* _TO DO_
Once you reach the line that holds "Expand the Neighborhood Patterns row chevron" in the listing below, output it and every line after it through the line that holds "has height=2065, width=929.", word for word.

* _PROVIDED INFORMATION_
::::::::
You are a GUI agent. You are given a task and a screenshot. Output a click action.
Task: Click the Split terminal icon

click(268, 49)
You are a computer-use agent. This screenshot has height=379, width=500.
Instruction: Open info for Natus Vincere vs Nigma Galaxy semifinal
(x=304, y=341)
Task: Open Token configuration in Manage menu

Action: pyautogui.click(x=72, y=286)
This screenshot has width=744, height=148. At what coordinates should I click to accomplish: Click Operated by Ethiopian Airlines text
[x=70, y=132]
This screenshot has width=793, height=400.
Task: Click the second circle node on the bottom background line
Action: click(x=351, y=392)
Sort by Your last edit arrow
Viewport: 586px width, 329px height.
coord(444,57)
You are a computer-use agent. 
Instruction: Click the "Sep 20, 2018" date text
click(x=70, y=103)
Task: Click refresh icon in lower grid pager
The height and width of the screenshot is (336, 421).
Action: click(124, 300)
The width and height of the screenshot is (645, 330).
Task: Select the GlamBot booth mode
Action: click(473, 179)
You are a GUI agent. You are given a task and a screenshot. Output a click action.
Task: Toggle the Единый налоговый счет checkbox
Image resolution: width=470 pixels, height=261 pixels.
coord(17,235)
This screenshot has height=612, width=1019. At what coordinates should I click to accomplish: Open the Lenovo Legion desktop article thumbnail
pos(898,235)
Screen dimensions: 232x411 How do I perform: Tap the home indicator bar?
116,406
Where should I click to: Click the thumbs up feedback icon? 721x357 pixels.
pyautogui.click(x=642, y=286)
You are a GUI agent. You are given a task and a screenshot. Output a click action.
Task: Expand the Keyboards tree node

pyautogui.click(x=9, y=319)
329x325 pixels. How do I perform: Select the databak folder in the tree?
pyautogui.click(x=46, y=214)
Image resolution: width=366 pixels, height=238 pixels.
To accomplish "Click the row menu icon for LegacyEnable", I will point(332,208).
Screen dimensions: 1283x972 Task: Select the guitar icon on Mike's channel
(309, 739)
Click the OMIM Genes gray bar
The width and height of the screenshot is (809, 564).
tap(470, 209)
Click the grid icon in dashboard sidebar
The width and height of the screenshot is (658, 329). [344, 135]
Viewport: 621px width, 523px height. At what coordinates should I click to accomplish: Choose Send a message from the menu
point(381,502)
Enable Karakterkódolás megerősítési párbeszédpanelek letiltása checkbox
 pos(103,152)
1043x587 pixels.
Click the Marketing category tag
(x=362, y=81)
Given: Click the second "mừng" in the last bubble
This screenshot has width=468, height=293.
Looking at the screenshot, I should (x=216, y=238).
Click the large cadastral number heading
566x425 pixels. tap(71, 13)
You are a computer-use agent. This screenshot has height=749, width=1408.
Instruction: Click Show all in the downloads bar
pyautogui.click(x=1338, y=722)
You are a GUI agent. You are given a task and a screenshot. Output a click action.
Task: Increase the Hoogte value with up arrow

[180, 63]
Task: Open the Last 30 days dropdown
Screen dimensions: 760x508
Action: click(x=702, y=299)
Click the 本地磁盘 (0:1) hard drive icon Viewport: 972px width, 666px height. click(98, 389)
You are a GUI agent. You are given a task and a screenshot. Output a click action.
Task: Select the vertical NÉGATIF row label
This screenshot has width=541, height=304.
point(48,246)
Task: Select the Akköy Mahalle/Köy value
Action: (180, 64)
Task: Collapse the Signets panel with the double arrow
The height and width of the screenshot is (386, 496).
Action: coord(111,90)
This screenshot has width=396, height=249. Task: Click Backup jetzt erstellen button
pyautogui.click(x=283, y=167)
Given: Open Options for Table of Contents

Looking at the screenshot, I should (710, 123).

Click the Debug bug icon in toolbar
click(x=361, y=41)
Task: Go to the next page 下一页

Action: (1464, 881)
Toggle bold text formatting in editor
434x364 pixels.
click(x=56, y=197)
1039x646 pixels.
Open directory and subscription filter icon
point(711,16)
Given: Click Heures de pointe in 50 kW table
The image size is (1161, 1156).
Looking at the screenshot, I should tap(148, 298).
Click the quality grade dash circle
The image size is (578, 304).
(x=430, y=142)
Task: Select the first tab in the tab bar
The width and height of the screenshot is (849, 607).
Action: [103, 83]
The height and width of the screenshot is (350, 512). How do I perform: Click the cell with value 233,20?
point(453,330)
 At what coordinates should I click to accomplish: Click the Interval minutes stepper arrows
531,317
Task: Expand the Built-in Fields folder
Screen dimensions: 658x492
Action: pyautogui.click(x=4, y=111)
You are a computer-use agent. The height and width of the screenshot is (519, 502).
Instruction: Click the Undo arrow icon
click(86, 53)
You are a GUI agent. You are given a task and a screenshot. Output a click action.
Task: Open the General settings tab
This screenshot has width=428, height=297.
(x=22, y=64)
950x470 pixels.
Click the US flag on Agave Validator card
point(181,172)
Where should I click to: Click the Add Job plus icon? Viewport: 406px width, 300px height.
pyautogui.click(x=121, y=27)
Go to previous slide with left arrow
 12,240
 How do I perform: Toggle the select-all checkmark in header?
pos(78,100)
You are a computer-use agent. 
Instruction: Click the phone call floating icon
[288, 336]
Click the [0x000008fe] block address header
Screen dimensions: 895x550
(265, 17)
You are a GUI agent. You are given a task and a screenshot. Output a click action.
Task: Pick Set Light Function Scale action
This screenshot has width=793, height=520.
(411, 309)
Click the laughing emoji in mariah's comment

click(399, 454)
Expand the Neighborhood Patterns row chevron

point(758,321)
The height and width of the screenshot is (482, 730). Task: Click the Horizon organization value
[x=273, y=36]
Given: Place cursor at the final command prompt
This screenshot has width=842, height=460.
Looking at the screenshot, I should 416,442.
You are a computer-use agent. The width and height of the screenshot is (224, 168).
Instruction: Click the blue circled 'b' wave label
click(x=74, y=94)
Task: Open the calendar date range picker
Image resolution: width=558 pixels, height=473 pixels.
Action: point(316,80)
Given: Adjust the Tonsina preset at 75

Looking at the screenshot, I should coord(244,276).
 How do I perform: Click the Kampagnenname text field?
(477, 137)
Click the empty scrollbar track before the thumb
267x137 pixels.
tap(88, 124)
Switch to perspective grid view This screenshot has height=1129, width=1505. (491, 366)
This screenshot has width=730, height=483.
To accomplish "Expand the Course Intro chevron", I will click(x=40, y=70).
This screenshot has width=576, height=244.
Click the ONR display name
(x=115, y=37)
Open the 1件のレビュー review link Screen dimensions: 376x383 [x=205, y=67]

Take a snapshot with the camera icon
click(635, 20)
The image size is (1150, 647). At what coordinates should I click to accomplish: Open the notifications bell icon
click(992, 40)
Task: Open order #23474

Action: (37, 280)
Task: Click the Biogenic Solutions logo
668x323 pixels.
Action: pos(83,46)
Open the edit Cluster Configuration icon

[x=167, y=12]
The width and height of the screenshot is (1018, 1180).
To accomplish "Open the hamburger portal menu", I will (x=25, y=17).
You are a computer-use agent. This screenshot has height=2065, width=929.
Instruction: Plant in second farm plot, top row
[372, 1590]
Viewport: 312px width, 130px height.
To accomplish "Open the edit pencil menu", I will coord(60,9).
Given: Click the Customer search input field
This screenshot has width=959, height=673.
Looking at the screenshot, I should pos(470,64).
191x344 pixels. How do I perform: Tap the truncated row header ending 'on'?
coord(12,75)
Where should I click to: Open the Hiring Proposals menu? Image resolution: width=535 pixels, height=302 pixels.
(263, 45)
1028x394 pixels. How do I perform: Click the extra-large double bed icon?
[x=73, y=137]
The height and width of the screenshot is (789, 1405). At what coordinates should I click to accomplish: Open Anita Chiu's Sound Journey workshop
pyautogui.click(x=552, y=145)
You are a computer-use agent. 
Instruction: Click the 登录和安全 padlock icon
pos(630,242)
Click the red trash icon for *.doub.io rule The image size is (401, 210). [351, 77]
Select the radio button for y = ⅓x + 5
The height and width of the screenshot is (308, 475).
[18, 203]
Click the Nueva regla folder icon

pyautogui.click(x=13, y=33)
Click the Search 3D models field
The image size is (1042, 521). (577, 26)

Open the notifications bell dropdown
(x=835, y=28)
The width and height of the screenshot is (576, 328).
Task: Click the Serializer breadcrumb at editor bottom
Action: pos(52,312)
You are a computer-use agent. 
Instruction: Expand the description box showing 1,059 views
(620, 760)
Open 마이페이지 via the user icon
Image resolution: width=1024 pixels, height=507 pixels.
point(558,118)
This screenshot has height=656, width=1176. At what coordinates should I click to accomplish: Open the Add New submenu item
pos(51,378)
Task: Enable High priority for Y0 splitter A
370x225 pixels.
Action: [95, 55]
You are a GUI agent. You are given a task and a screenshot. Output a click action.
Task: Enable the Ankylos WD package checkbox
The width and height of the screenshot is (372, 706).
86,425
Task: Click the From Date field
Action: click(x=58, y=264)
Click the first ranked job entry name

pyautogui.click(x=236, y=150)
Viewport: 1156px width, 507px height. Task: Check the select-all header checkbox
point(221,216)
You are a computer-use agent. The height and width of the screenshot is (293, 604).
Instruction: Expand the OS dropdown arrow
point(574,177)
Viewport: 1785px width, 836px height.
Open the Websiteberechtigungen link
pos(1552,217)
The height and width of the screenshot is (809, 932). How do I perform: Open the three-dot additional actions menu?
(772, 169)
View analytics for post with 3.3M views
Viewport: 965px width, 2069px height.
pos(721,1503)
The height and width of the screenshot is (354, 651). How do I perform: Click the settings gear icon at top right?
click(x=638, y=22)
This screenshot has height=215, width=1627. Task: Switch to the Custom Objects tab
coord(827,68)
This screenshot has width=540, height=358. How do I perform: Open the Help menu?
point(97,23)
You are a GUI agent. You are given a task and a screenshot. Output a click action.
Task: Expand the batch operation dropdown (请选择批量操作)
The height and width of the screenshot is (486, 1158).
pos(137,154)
::::::::
* _OUTPUT BELOW_
Expand the Neighborhood Patterns row chevron

point(758,321)
The height and width of the screenshot is (482, 730). Task: Click the Horizon organization value
[x=273, y=36]
Given: Place cursor at the final command prompt
This screenshot has width=842, height=460.
Looking at the screenshot, I should 416,442.
You are a computer-use agent. The width and height of the screenshot is (224, 168).
Instruction: Click the blue circled 'b' wave label
click(x=74, y=94)
Task: Open the calendar date range picker
Image resolution: width=558 pixels, height=473 pixels.
Action: point(316,80)
Given: Adjust the Tonsina preset at 75

Looking at the screenshot, I should coord(244,276).
 How do I perform: Click the Kampagnenname text field?
(477, 137)
Click the empty scrollbar track before the thumb
267x137 pixels.
tap(88, 124)
Switch to perspective grid view This screenshot has height=1129, width=1505. (491, 366)
This screenshot has width=730, height=483.
To accomplish "Expand the Course Intro chevron", I will click(x=40, y=70).
This screenshot has width=576, height=244.
Click the ONR display name
(x=115, y=37)
Open the 1件のレビュー review link Screen dimensions: 376x383 [x=205, y=67]

Take a snapshot with the camera icon
click(635, 20)
The image size is (1150, 647). At what coordinates should I click to accomplish: Open the notifications bell icon
click(992, 40)
Task: Open order #23474

Action: (37, 280)
Task: Click the Biogenic Solutions logo
668x323 pixels.
Action: pos(83,46)
Open the edit Cluster Configuration icon

[x=167, y=12]
The width and height of the screenshot is (1018, 1180).
To accomplish "Open the hamburger portal menu", I will (x=25, y=17).
You are a computer-use agent. This screenshot has height=2065, width=929.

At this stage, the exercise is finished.